- **ACTIVITY**: Return every line of the data exactly as it appears.

Stored items:
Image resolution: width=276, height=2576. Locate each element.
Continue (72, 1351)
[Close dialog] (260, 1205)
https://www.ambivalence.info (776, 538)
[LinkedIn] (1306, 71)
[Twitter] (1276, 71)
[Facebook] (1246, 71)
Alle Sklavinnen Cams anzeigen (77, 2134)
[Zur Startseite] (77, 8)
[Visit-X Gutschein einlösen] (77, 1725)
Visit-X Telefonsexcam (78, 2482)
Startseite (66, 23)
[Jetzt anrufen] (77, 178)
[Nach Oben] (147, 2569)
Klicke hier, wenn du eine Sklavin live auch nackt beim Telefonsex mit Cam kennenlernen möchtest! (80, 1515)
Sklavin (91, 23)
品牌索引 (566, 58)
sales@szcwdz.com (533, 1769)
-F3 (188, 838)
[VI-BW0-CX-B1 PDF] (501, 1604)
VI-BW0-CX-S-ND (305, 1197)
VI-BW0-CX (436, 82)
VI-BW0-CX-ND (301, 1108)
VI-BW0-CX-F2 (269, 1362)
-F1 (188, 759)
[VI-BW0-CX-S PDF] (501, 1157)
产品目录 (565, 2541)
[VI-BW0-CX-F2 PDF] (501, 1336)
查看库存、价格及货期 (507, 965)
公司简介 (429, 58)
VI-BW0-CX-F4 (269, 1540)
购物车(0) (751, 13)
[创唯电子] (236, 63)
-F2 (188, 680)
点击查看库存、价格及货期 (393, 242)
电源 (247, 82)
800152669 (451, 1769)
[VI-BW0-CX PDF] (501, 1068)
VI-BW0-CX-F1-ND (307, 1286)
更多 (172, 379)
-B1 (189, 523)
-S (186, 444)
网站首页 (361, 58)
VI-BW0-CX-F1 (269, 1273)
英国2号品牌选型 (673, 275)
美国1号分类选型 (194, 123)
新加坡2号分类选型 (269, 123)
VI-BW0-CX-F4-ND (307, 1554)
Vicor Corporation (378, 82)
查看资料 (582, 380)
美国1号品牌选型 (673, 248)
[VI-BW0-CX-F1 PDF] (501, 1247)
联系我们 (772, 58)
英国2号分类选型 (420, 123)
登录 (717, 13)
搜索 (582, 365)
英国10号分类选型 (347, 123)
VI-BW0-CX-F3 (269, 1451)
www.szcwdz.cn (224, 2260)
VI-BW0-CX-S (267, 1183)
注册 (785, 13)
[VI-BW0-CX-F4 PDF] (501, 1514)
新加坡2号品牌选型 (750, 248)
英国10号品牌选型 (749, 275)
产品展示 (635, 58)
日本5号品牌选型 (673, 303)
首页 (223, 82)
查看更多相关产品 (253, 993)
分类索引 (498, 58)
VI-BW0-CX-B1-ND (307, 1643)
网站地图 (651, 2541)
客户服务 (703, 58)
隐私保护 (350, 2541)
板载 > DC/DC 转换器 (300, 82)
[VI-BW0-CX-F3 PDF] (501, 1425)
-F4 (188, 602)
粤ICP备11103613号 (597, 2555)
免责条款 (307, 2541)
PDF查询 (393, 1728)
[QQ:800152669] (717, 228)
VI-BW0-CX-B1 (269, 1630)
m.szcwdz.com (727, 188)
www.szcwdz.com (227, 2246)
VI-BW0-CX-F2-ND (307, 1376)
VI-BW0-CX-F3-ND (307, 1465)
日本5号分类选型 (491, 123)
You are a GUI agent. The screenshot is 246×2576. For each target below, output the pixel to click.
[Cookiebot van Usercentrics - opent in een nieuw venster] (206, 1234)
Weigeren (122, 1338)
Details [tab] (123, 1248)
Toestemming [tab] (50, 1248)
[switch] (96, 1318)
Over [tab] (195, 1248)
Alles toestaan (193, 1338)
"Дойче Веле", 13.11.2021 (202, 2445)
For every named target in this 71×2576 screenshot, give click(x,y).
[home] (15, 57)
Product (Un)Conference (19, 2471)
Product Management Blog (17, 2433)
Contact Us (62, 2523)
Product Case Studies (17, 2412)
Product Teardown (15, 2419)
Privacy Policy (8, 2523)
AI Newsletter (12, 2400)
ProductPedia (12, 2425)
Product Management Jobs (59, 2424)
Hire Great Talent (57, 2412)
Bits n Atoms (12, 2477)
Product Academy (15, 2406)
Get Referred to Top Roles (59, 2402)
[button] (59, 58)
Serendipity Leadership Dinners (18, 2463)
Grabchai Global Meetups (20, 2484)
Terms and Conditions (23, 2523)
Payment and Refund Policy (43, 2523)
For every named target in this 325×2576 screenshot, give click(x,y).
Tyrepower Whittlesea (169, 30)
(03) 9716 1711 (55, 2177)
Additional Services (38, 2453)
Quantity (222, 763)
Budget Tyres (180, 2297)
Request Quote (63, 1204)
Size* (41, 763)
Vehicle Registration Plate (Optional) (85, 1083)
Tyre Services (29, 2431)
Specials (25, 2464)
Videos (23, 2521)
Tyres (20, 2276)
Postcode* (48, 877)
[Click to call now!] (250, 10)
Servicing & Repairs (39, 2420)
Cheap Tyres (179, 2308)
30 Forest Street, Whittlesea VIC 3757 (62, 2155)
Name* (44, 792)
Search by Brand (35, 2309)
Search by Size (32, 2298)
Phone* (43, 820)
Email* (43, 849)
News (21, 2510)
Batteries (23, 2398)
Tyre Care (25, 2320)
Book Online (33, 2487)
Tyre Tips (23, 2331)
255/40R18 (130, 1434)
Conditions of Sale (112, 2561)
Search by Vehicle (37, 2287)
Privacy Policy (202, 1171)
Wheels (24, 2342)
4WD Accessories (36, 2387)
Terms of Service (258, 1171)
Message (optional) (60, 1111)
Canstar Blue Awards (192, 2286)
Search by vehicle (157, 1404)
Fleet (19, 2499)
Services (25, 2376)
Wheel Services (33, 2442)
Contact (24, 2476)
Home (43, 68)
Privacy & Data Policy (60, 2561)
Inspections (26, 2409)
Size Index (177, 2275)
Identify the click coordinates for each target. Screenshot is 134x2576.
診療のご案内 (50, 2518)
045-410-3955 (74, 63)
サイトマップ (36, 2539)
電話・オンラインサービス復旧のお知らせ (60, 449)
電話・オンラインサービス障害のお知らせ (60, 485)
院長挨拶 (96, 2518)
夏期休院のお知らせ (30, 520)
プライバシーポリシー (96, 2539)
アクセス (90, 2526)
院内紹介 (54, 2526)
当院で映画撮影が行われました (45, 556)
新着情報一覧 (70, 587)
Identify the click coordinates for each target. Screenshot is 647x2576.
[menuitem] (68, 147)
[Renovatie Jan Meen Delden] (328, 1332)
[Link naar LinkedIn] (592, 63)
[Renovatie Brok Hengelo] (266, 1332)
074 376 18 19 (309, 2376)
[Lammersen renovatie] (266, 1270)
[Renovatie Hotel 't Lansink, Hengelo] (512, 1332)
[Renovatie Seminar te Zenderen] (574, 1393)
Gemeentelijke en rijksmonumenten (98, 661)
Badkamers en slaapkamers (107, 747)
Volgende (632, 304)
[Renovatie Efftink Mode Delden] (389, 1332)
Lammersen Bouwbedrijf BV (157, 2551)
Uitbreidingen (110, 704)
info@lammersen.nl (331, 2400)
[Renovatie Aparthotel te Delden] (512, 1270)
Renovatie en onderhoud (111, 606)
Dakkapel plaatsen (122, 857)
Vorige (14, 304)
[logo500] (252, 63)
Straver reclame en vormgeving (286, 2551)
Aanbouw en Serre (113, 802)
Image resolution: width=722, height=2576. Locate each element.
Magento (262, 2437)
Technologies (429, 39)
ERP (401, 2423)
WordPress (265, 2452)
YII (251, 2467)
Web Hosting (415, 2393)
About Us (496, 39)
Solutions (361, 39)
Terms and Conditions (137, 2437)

- **ANSWER**:
Image resolution: width=276, height=2576. Locate each element.
Continue (72, 1351)
[Close dialog] (260, 1205)
https://www.ambivalence.info (776, 538)
[LinkedIn] (1306, 71)
[Twitter] (1276, 71)
[Facebook] (1246, 71)
Alle Sklavinnen Cams anzeigen (77, 2134)
[Zur Startseite] (77, 8)
[Visit-X Gutschein einlösen] (77, 1725)
Visit-X Telefonsexcam (78, 2482)
Startseite (66, 23)
[Jetzt anrufen] (77, 178)
[Nach Oben] (147, 2569)
Klicke hier, wenn du eine Sklavin live auch nackt beim Telefonsex mit Cam kennenlernen möchtest! (80, 1515)
Sklavin (91, 23)
品牌索引 (566, 58)
sales@szcwdz.com (533, 1769)
-F3 (188, 838)
[VI-BW0-CX-B1 PDF] (501, 1604)
VI-BW0-CX-S-ND (305, 1197)
VI-BW0-CX (436, 82)
VI-BW0-CX-ND (301, 1108)
VI-BW0-CX-F2 (269, 1362)
-F1 (188, 759)
[VI-BW0-CX-S PDF] (501, 1157)
产品目录 (565, 2541)
[VI-BW0-CX-F2 PDF] (501, 1336)
查看库存、价格及货期 (507, 965)
公司简介 (429, 58)
VI-BW0-CX-F4 (269, 1540)
购物车(0) (751, 13)
[创唯电子] (236, 63)
-F2 (188, 680)
点击查看库存、价格及货期 (393, 242)
电源 (247, 82)
800152669 (451, 1769)
[VI-BW0-CX PDF] (501, 1068)
VI-BW0-CX-F1-ND (307, 1286)
更多 (172, 379)
-B1 (189, 523)
-S (186, 444)
网站首页 (361, 58)
VI-BW0-CX-F1 (269, 1273)
英国2号品牌选型 (673, 275)
美国1号分类选型 (194, 123)
新加坡2号分类选型 (269, 123)
VI-BW0-CX-F4-ND (307, 1554)
Vicor Corporation (378, 82)
查看资料 (582, 380)
美国1号品牌选型 (673, 248)
[VI-BW0-CX-F1 PDF] (501, 1247)
联系我们 (772, 58)
英国2号分类选型 (420, 123)
登录 (717, 13)
搜索 (582, 365)
英国10号分类选型 (347, 123)
VI-BW0-CX-F3 (269, 1451)
www.szcwdz.cn (224, 2260)
VI-BW0-CX-S (267, 1183)
注册 (785, 13)
[VI-BW0-CX-F4 PDF] (501, 1514)
新加坡2号品牌选型 (750, 248)
英国10号品牌选型 (749, 275)
产品展示 (635, 58)
日本5号品牌选型 (673, 303)
首页 (223, 82)
查看更多相关产品 (253, 993)
分类索引 (498, 58)
VI-BW0-CX-B1-ND (307, 1643)
网站地图 (651, 2541)
客户服务 (703, 58)
隐私保护 (350, 2541)
板载 > DC/DC 转换器 (300, 82)
[VI-BW0-CX-F3 PDF] (501, 1425)
-F4 (188, 602)
粤ICP备11103613号 (597, 2555)
免责条款 (307, 2541)
PDF查询 (393, 1728)
[QQ:800152669] (717, 228)
VI-BW0-CX-B1 (269, 1630)
m.szcwdz.com (727, 188)
www.szcwdz.com (227, 2246)
VI-BW0-CX-F2-ND (307, 1376)
VI-BW0-CX-F3-ND (307, 1465)
日本5号分类选型 (491, 123)
You are a GUI agent. The screenshot is 246×2576. For each target below, output the pixel to click.
[Cookiebot van Usercentrics - opent in een nieuw venster] (206, 1234)
Weigeren (122, 1338)
Details [tab] (123, 1248)
Toestemming [tab] (50, 1248)
[switch] (96, 1318)
Over [tab] (195, 1248)
Alles toestaan (193, 1338)
"Дойче Веле", 13.11.2021 (202, 2445)
For every named target in this 71×2576 screenshot, give click(x,y).
[home] (15, 57)
Product (Un)Conference (19, 2471)
Product Management Blog (17, 2433)
Contact Us (62, 2523)
Product Case Studies (17, 2412)
Product Teardown (15, 2419)
Privacy Policy (8, 2523)
AI Newsletter (12, 2400)
ProductPedia (12, 2425)
Product Management Jobs (59, 2424)
Hire Great Talent (57, 2412)
Bits n Atoms (12, 2477)
Product Academy (15, 2406)
Get Referred to Top Roles (59, 2402)
[button] (59, 58)
Serendipity Leadership Dinners (18, 2463)
Grabchai Global Meetups (20, 2484)
Terms and Conditions (23, 2523)
Payment and Refund Policy (43, 2523)
For every named target in this 325×2576 screenshot, give click(x,y).
Tyrepower Whittlesea (169, 30)
(03) 9716 1711 (55, 2177)
Additional Services (38, 2453)
Quantity (222, 763)
Budget Tyres (180, 2297)
Request Quote (63, 1204)
Size* (41, 763)
Vehicle Registration Plate (Optional) (85, 1083)
Tyre Services (29, 2431)
Specials (25, 2464)
Videos (23, 2521)
Tyres (20, 2276)
Postcode* (48, 877)
[Click to call now!] (250, 10)
Servicing & Repairs (39, 2420)
Cheap Tyres (179, 2308)
30 Forest Street, Whittlesea VIC 3757 (62, 2155)
Name* (44, 792)
Search by Brand (35, 2309)
Search by Size (32, 2298)
Phone* (43, 820)
Email* (43, 849)
News (21, 2510)
Batteries (23, 2398)
Tyre Care (25, 2320)
Book Online (33, 2487)
Tyre Tips (23, 2331)
255/40R18 (130, 1434)
Conditions of Sale (112, 2561)
Search by Vehicle (37, 2287)
Privacy Policy (202, 1171)
Wheels (24, 2342)
4WD Accessories (36, 2387)
Terms of Service (258, 1171)
Message (optional) (60, 1111)
Canstar Blue Awards (192, 2286)
Search by vehicle (157, 1404)
Fleet (19, 2499)
Services (25, 2376)
Wheel Services (33, 2442)
Contact (24, 2476)
Home (43, 68)
Privacy & Data Policy (60, 2561)
Inspections (26, 2409)
Size Index (177, 2275)
Identify the click coordinates for each target. Screenshot is 134x2576.
診療のご案内 (50, 2518)
045-410-3955 (74, 63)
サイトマップ (36, 2539)
電話・オンラインサービス復旧のお知らせ (60, 449)
電話・オンラインサービス障害のお知らせ (60, 485)
院長挨拶 (96, 2518)
夏期休院のお知らせ (30, 520)
プライバシーポリシー (96, 2539)
アクセス (90, 2526)
院内紹介 (54, 2526)
当院で映画撮影が行われました (45, 556)
新着情報一覧 (70, 587)
Identify the click coordinates for each target. Screenshot is 647x2576.
[menuitem] (68, 147)
[Renovatie Jan Meen Delden] (328, 1332)
[Link naar LinkedIn] (592, 63)
[Renovatie Brok Hengelo] (266, 1332)
074 376 18 19 (309, 2376)
[Lammersen renovatie] (266, 1270)
[Renovatie Hotel 't Lansink, Hengelo] (512, 1332)
[Renovatie Seminar te Zenderen] (574, 1393)
Gemeentelijke en rijksmonumenten (98, 661)
Badkamers en slaapkamers (107, 747)
Volgende (632, 304)
[Renovatie Efftink Mode Delden] (389, 1332)
Lammersen Bouwbedrijf BV (157, 2551)
Uitbreidingen (110, 704)
info@lammersen.nl (331, 2400)
[Renovatie Aparthotel te Delden] (512, 1270)
Renovatie en onderhoud (111, 606)
Dakkapel plaatsen (122, 857)
Vorige (14, 304)
[logo500] (252, 63)
Straver reclame en vormgeving (286, 2551)
Aanbouw en Serre (113, 802)
Image resolution: width=722, height=2576. Locate each element.
Magento (262, 2437)
Technologies (429, 39)
ERP (401, 2423)
WordPress (265, 2452)
YII (251, 2467)
Web Hosting (415, 2393)
About Us (496, 39)
Solutions (361, 39)
Terms and Conditions (137, 2437)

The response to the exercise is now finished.